# USG grants crawl
## Agency-specific replication from  Lee & Chung (2022)

### Previously

In the previous chapter we looked at how often a selected set of open-science infrastructure related terms showed up in [grants.gov](https://www.grants.gov/web/grants) grant descriptions, and which agencies' grants they were showing up in.  

The keyword list we used was one of our own making.  However, we are certianly not the first to explore this topic.  Indeed [Lee & Chung (2022)](https://doi.org/10.47989/irpaper949) looked precisely at the question of what keywords were most associated with this topic.  We can use their keywords and replicate our previous analysis using the expanded and empirically supported list of words.  This only involves minor changes to the previous noteook.

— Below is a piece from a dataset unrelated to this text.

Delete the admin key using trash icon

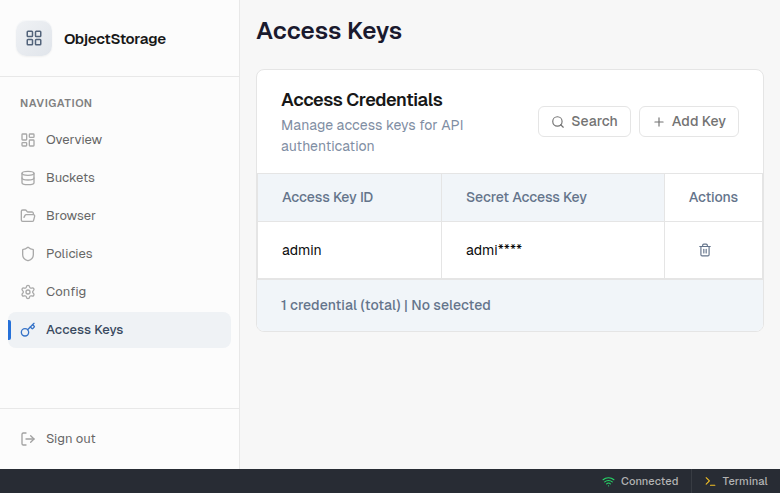tap(704, 250)
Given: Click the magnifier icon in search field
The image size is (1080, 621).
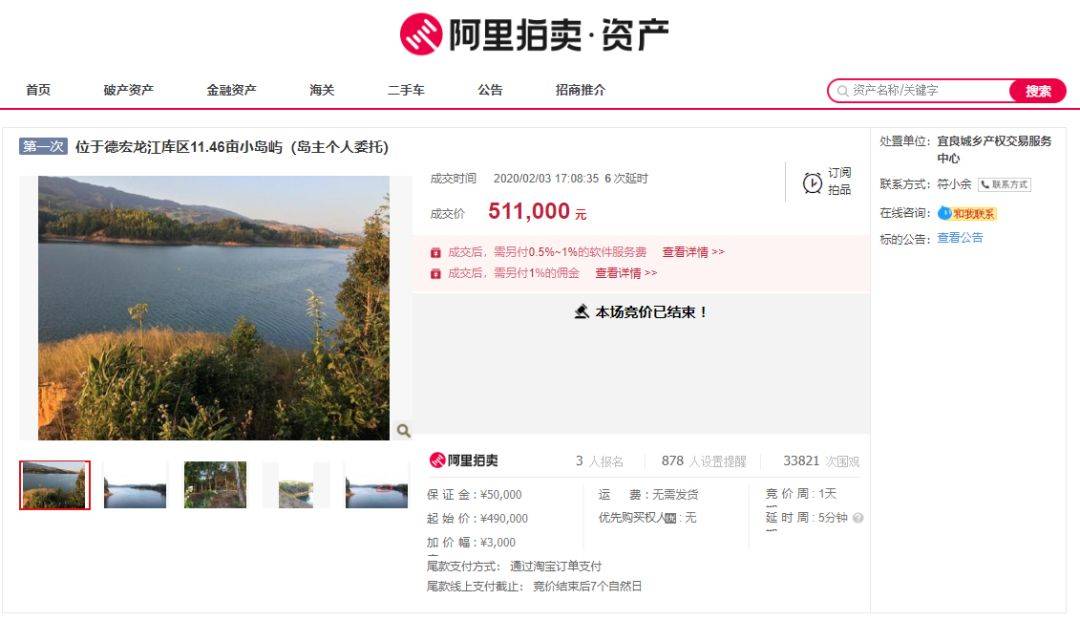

### Loading the database once more

Let's begin by loading up the database provided by the website, which is stored in an xml format.

In [1]:
from bs4 import BeautifulSoup
import xmltodict
import sys

# FUTURE NOTE: it may be possible to do a check for a local file meeting the relevant criterion and conditionally 
# download from https://www.grants.gov/extract/ (and extract compressed file) in the event a local target isn't found.
# For the moment though...

# load up the xml file; hard-path to local file.  Adjust as necessary
pathToXML='C://Users//dbullock//Documents//code//gitDir//USG_grants_crawl//inputData//GrantsDBExtract20230113v2.xml'

# open and parse file
with open(pathToXML, 'r') as f:
    govGrantData_raw = f.read()

# convert xml to dictionary
with open(pathToXML) as xml_file:
    govGrantData_dictionary = xmltodict.parse(xml_file.read())

# quick size legibility function generated by code-davinci-002
def convert_bytes(bytes):
    if bytes < 1024:
        return str(bytes) + " B"
    elif bytes < 1048576:
        return str(round(bytes/1024, 1)) + " KB"
    elif bytes < 1073741824:
        return str(round(bytes/1048576, 1)) + " MB"
    elif bytes < 1099511627776:
        return str(round(bytes/1073741824, 1)) + " GB"
    else:
        return str(round(bytes/1099511627776, 1)) + " TB"
    
# terminal reports
print('Dictionary conversion successful')
print('\n' + str(len(govGrantData_dictionary['Grants']['OpportunitySynopsisDetail_1_0'])) + ' grant entries found, totalling '+ convert_bytes(sys.getsizeof(govGrantData_raw)))
print('\n and with dictionary keys:\n')
print(govGrantData_dictionary['Grants']['OpportunitySynopsisDetail_1_0'][0].keys())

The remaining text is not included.